- **Task instructions**
Two lines in the data below mark the range: the one with "Open the 参照(B)... browse folder dialog" and the one with "Select the Reunião". Return both, along with every line between them, exactly.

Data provided section start

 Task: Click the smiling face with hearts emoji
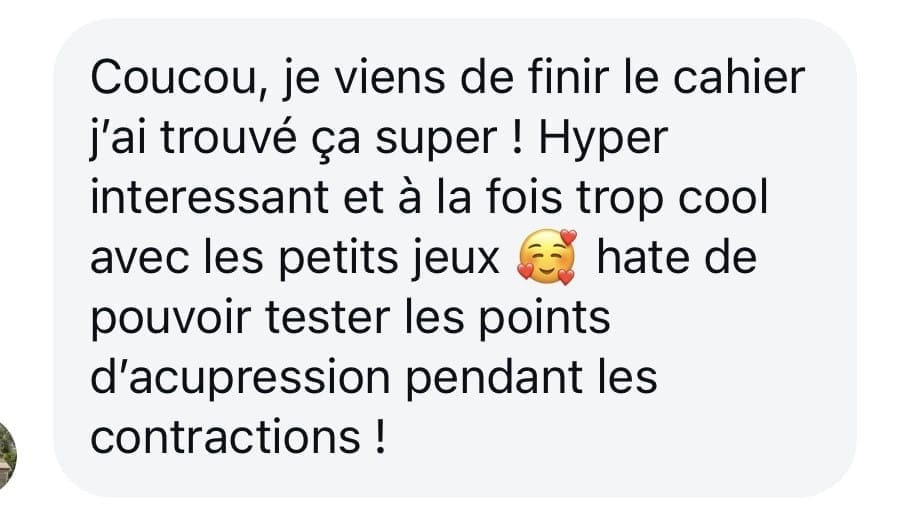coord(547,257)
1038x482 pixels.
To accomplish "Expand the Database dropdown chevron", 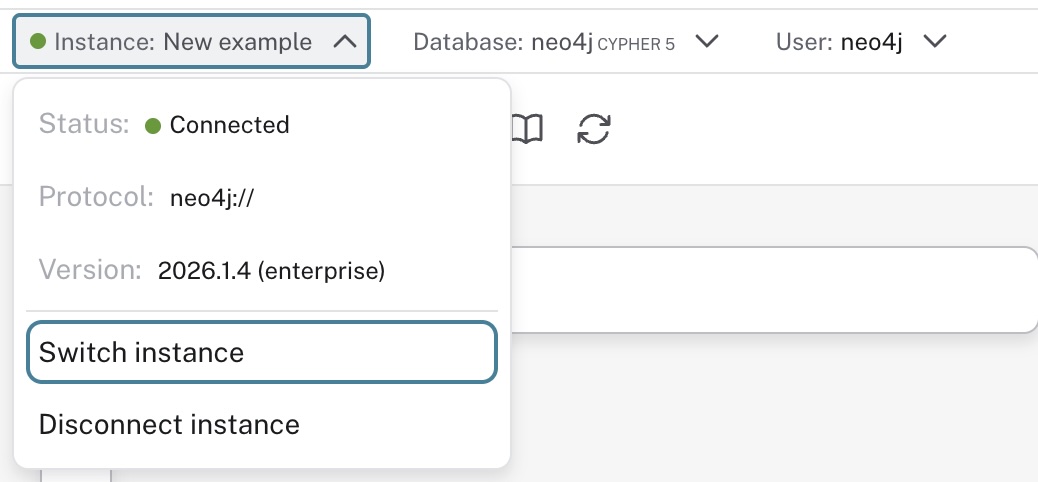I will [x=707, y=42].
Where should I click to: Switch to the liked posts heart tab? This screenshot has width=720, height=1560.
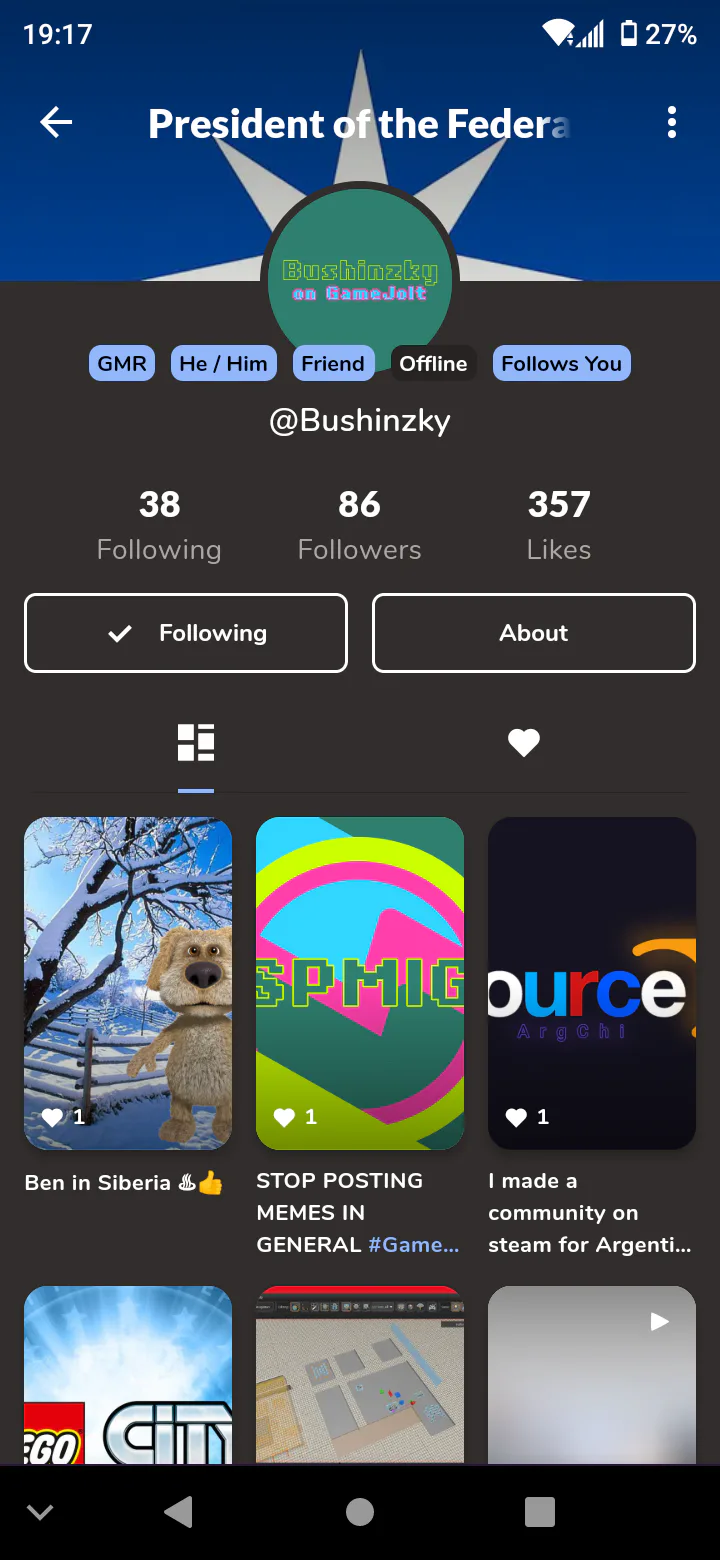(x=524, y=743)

Data provided section end
Data provided section start

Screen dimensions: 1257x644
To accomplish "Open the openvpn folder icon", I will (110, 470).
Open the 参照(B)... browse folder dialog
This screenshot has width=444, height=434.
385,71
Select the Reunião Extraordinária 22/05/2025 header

Data provided section end
Data provided section start

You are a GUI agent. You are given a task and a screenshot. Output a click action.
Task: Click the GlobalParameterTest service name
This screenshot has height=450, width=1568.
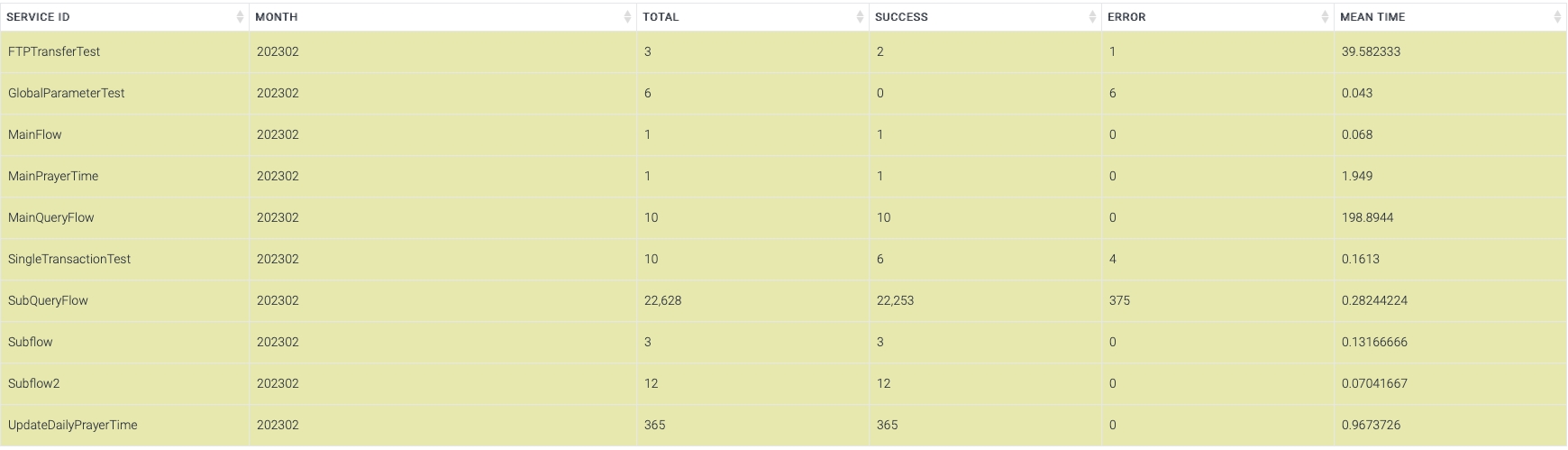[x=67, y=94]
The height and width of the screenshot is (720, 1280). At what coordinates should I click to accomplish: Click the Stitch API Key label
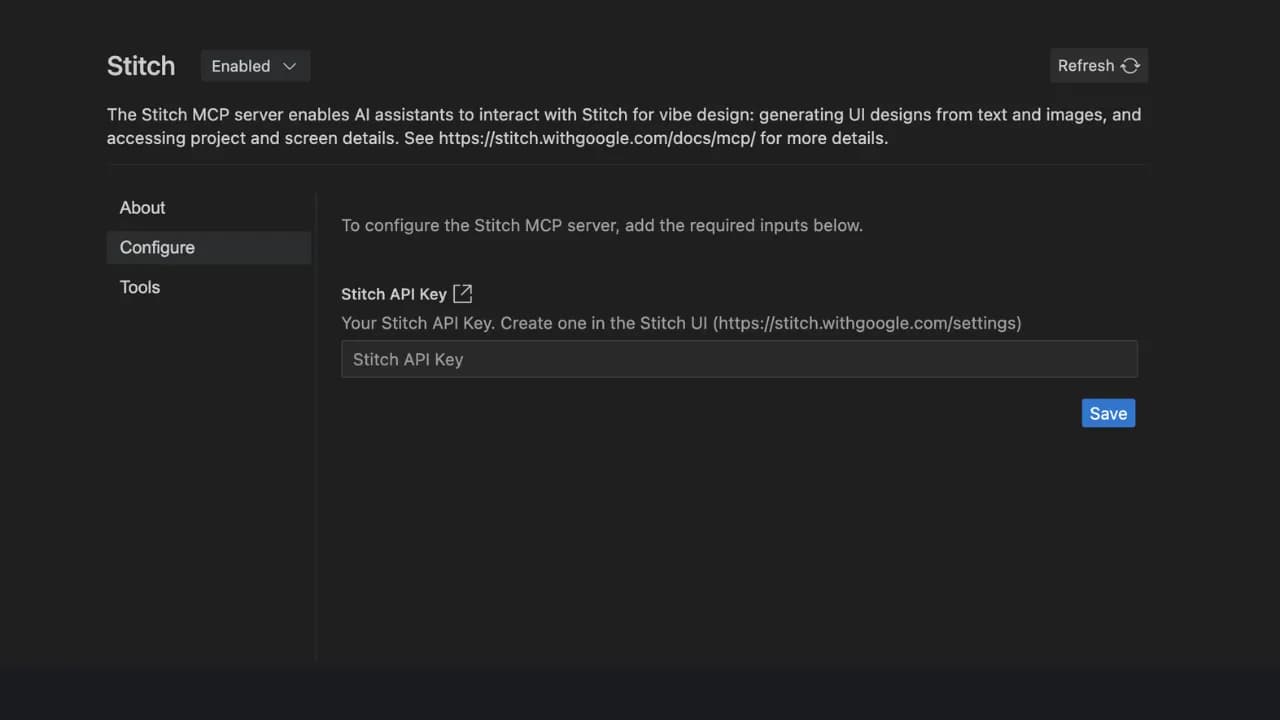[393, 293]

Data provided section end

- **Completed exercise**
Open the 参照(B)... browse folder dialog
This screenshot has width=444, height=434.
385,71
Select the Reunião Extraordinária 22/05/2025 header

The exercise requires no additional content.